Reputation: 181
I have a table in hive whose DDL looks like this.
CREATE TABLE ABC(
name
string)
PARTITIONED BY (
col1
string,
col2
bigint,
col3
string,
col4
string)
I have a requirement in which I have to store the non partition column name of hive table into variable1 and partition column name into variable2 using spark scala.
Desired output would be :
variable1='name'
variable2='col1,col2,col3,col4'
I am following the below approach but not able to get the same.
val df=sql("desc default.ABC")
val df2=df.map(r => r.getString(0)).collect.toList
List[String] = List(name, col1, col2, col3, col4, # Partition Information, # col_name, col1, col2, col3, col4)

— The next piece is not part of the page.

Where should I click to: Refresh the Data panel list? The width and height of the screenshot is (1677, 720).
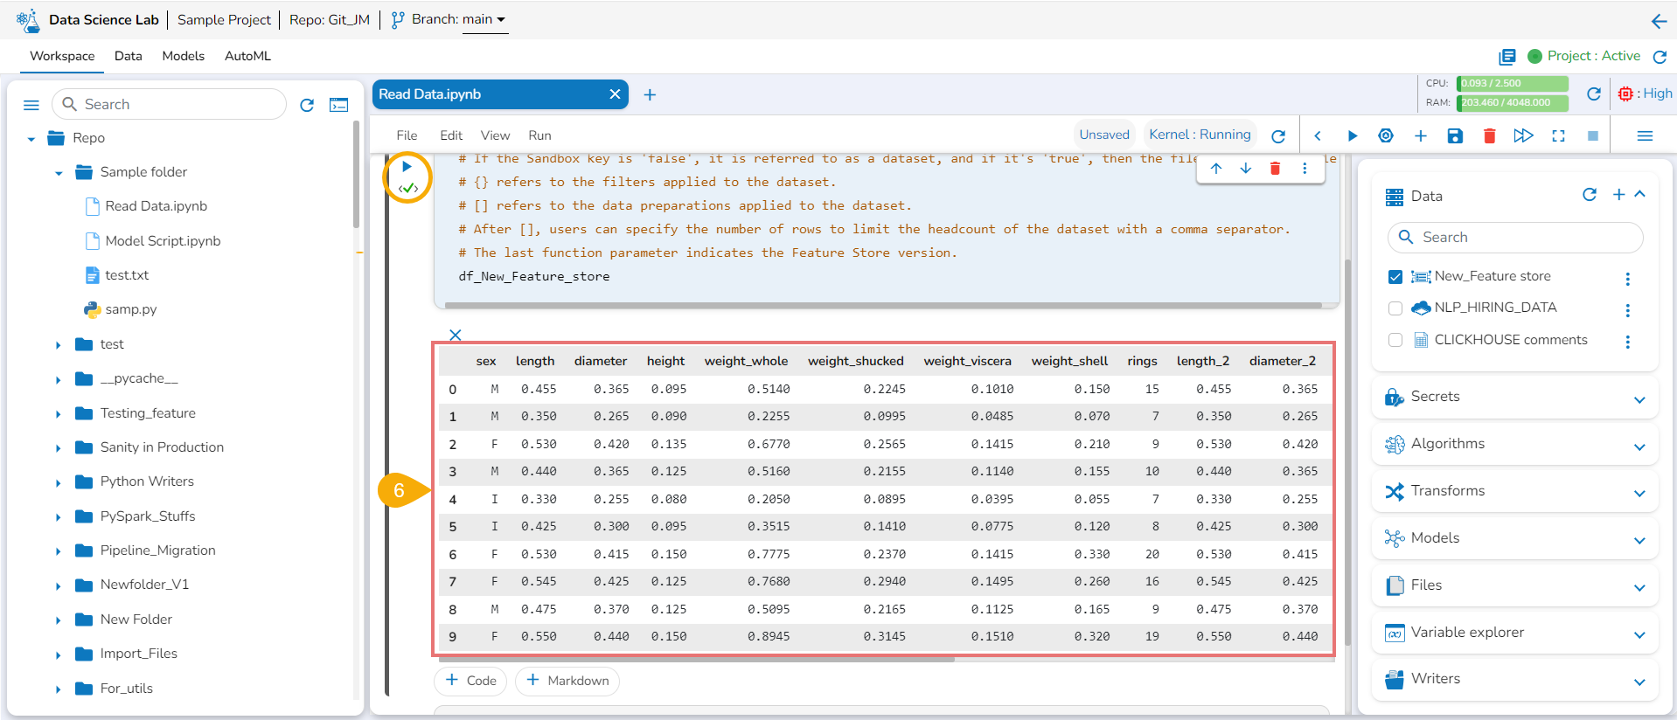coord(1590,195)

Can you please help me with the approach?
Upvotes: 3
Views: 3273
Reputation: 175
try this :
import org.apache.spark.sql.functions._
val partitionsColumns = spark.catalog.listColumns("wikicc").where(col("ispartition") === true).select("name").collect().map(_.getAs[String]("name"))
val noParitionsColumns = spark.catalog.listColumns("wikicc").where(col("ispartition") === false).select("name").collect().map(_.getAs[String]("name"))

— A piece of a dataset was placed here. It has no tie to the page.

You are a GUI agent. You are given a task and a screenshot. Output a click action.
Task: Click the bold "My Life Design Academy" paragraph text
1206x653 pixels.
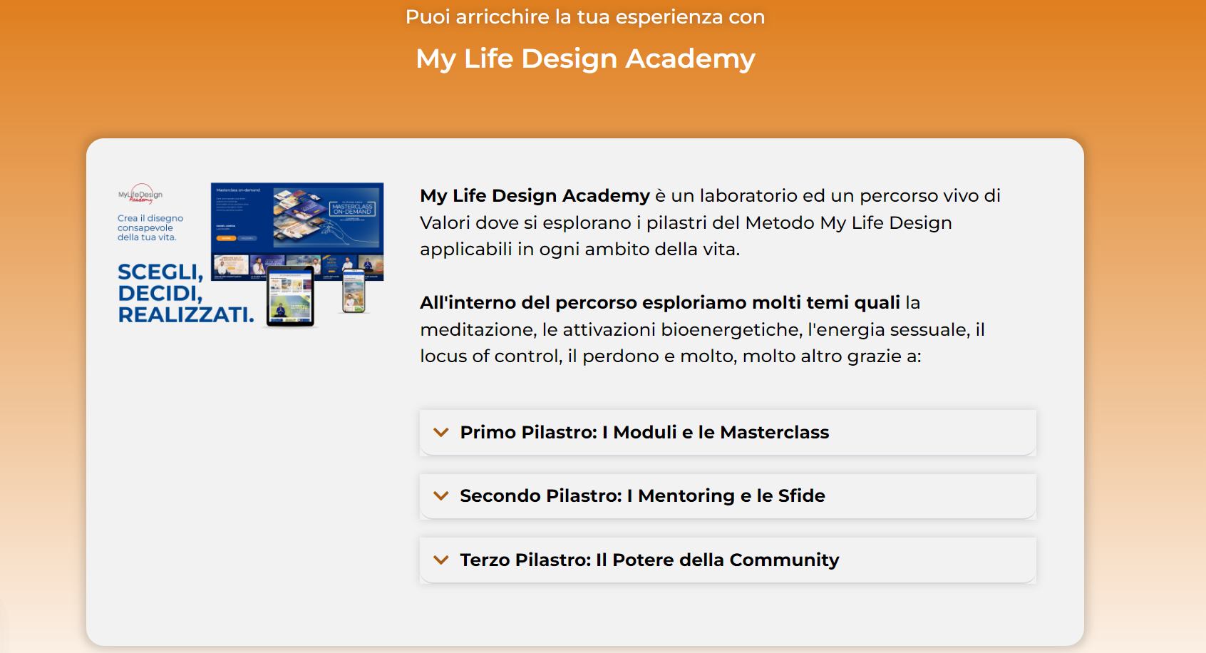click(x=535, y=195)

println(partitionsColumns.mkString(","))
println(noParitionsColumns.mkString(","))
Upvotes: 3
Reputation: 143
Try it:
val df=sql("show partitions default.ABC")
you can get 'partition' column. then collect get you want.
If you want create table partition,you can use spark-sql execute
show create table tableName
you can get 'createtab_stmt' column of Dataset.
Upvotes: 0